*** Text under study ***
Since 1949, there have been 29 Japanese laureates of the Nobel Prize. The Nobel Prize is a Sweden-based international monetary prize. The award was established by the 1895 will and estate of Swedish chemist and inventor Alfred Nobel. It was first awarded in Physics, Chemistry, Physiology or Medicine, Literature, and Peace in 1901. An associated prize, thus far, the Sveriges Riksbank Prize in Economic Sciences in Memory of Alfred Nobel, also sometimes known as the Nobel Prize in Economics, has yet to be awarded to a Japanese national. 

The Nobel Prizes in the above specific sciences disciplines and the Prize in Economics, which is commonly identified with them, are widely regarded as the most prestigious award one can receive in those fields. Of Japanese winners, twelve have been physicists, eight chemists, three for literature, five for physiology or medicine, and one for efforts towards peace.

In the 21st century, in the field of natural science, the number of Japanese winners of the Nobel Prize has been second behind the U.S.

Summary

Laureates

Members of laureate organizations
The following Japanese individuals and Japan-based organizations were significant members who contributed largely in making a larger organization become a Nobel laureate.

Nominees

Notes
Physics
Shoichi Sakata reported the "Sakata model" - a model of hadrons in 1956, that inspired Murray Gell-Mann and George Zweig's quark model. Moreover, Kazuhiko Nishijima and Tadao Nakano originally given the Gell-Mann–Nishijima formula in 1953. However, 1969 physics prize was only awarded to Murray Gell-Mann. Afterward, Ivar Waller, the member of Nobel Committee for Physics was sorry that Sakata had not received a physics prize.
*** End of Text under study ***
*** Available data ***
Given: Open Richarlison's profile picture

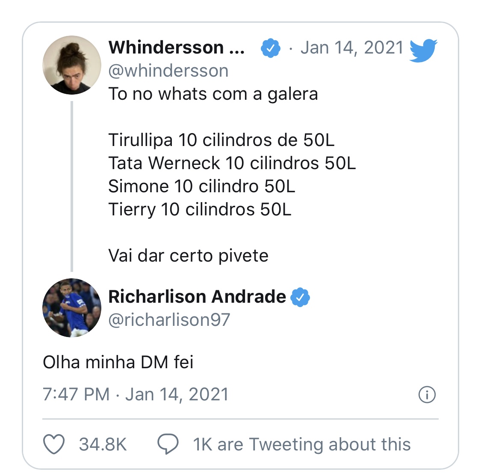Looking at the screenshot, I should point(72,308).
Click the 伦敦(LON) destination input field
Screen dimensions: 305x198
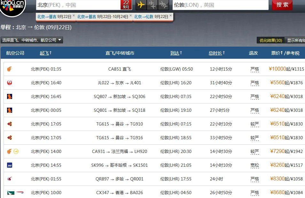coord(220,5)
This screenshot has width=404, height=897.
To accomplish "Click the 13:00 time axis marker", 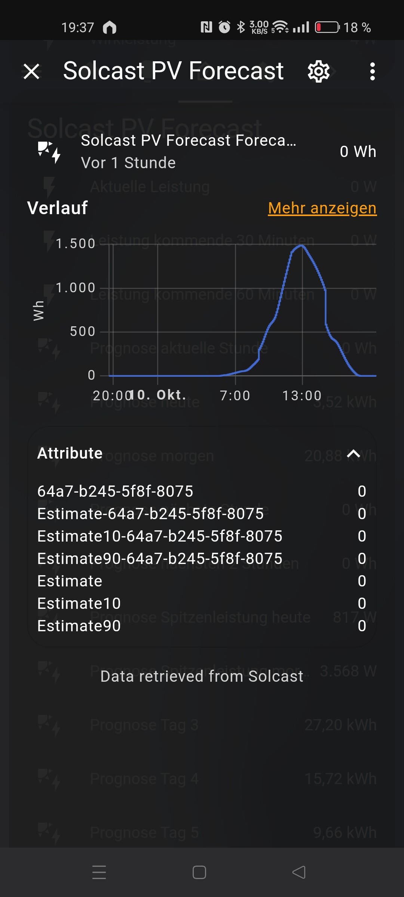I will [x=302, y=395].
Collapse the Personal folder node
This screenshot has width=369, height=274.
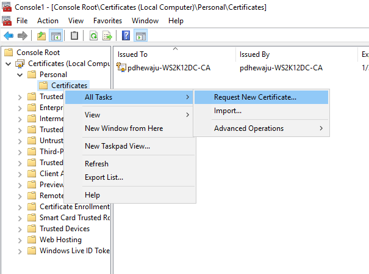20,75
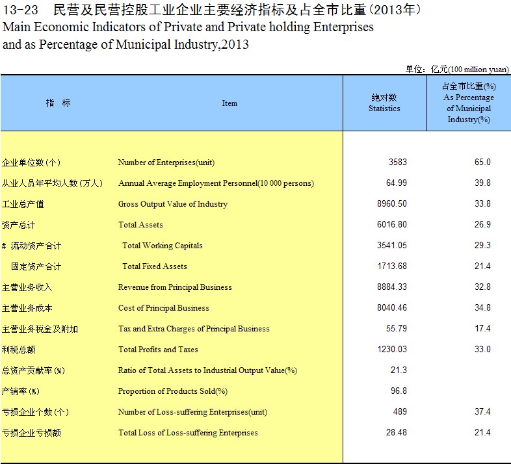Click the '指标' column header
511x464 pixels.
[58, 103]
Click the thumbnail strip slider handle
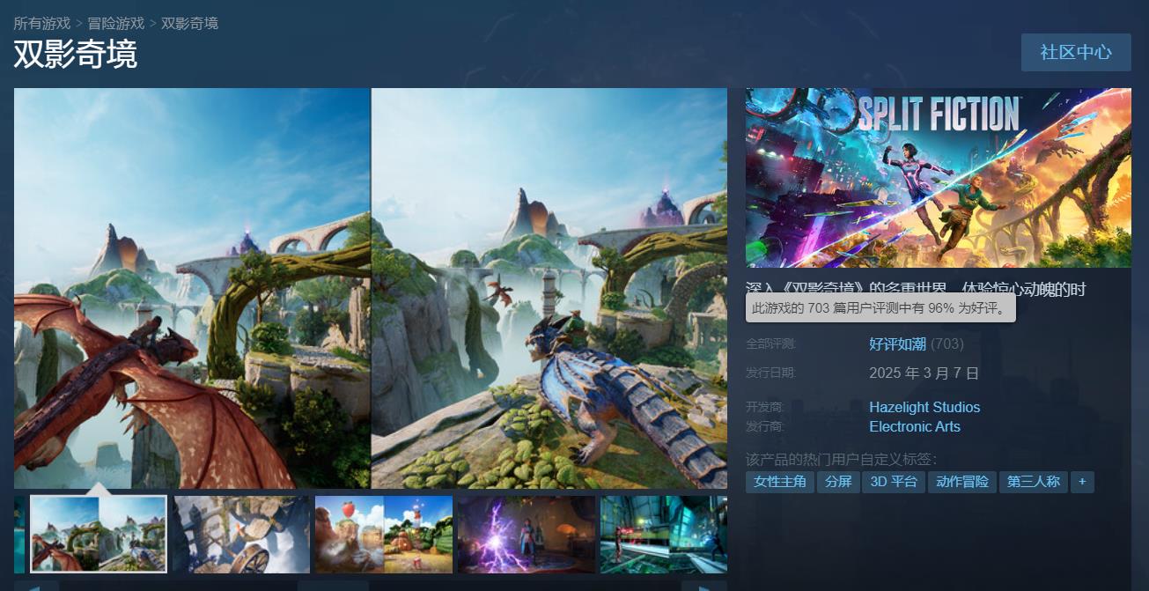1149x591 pixels. tap(333, 586)
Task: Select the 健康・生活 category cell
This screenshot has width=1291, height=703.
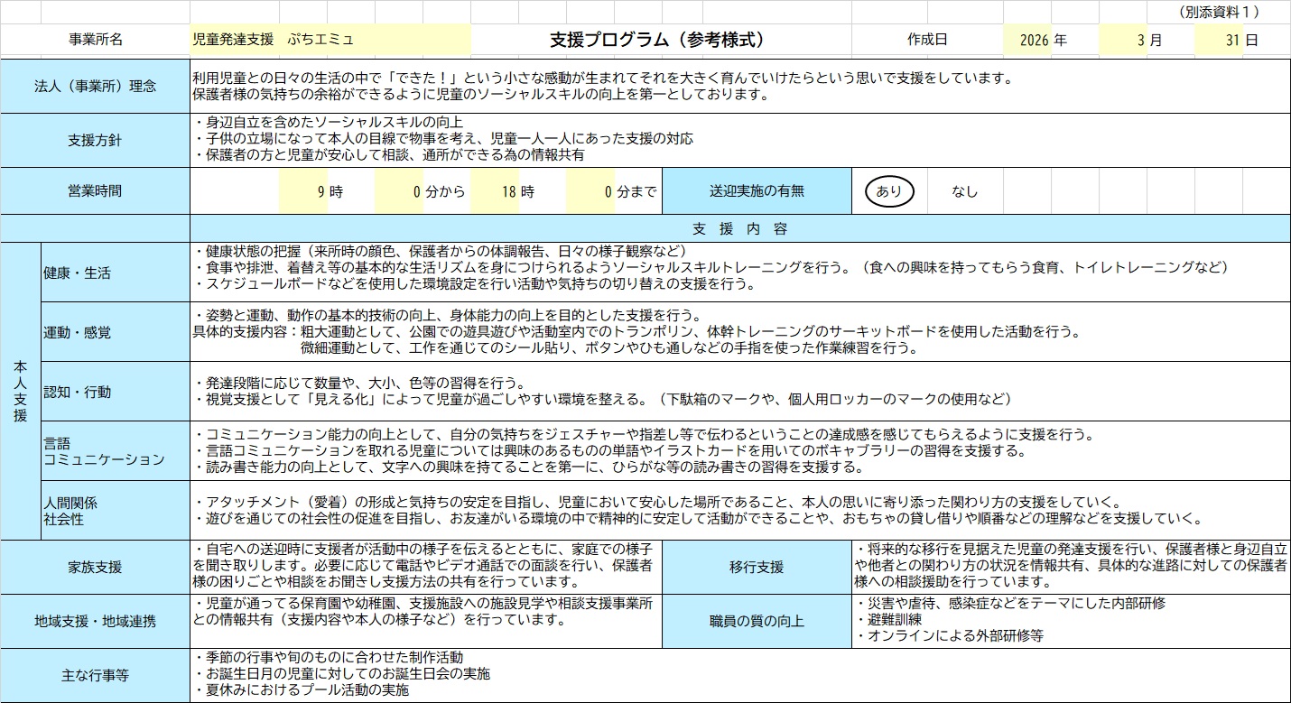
*** End of Available data ***
**Parts of the exercise:**
1: In the text on Japanese Nobel laureates, how many of the Japanese winners have been physicists?
2: Write the next part of the text on Japanese Nobel laureates, starting after its final sentence.

**Answers:**
1: Twelve

2:
Yoji Totsuka was leading the experiment that the first definitive evidence for neutrino oscillations was measured, via a high-statistics, high-precision measurement of the atmospheric neutrino flux. His Super-K group also confirmed, along with the Sudbury Neutrino Observatory (SNO), the solution to the solar neutrino problem. The Nobel Prize winning physicist Masatoshi Koshiba was told that if Totsuka could extend his lifespan by eighteen months, he would receive the physics prize.

Chemistry
Eiji Osawa prediction of the C60 molecule at Hokkaido University in 1970. He noticed that the structure of a corannulene molecule was a subset of an Association football shape, and he hypothesised that a full ball shape could also exist. Japanese scientific journals reported his idea, but it did not reach Europe or the Americas. Because of this, he was not awarded the 1996 chemistry prize.

Seiji Shinkai invented the first molecular machine in 1979, but he was not awarded the 2016 chemistry prize. On the contrary, Ben Feringa, one of the 2016 Nobel laureates, made a special trip to Japan in the 1980s to ask Shinkai for advice in the research.

Physiology or Medicine
Kitasato Shibasaburō and Emil von Behring working together in Berlin in 1890 announced the discovery of diphtheria antitoxin serum; Von Behring was awarded the 1901 prize because of this work, but Kitasato was not. Meanwhile, Hideyo Noguchi and Sahachiro Hata, those who missed out on the early Nobel Prize for many times.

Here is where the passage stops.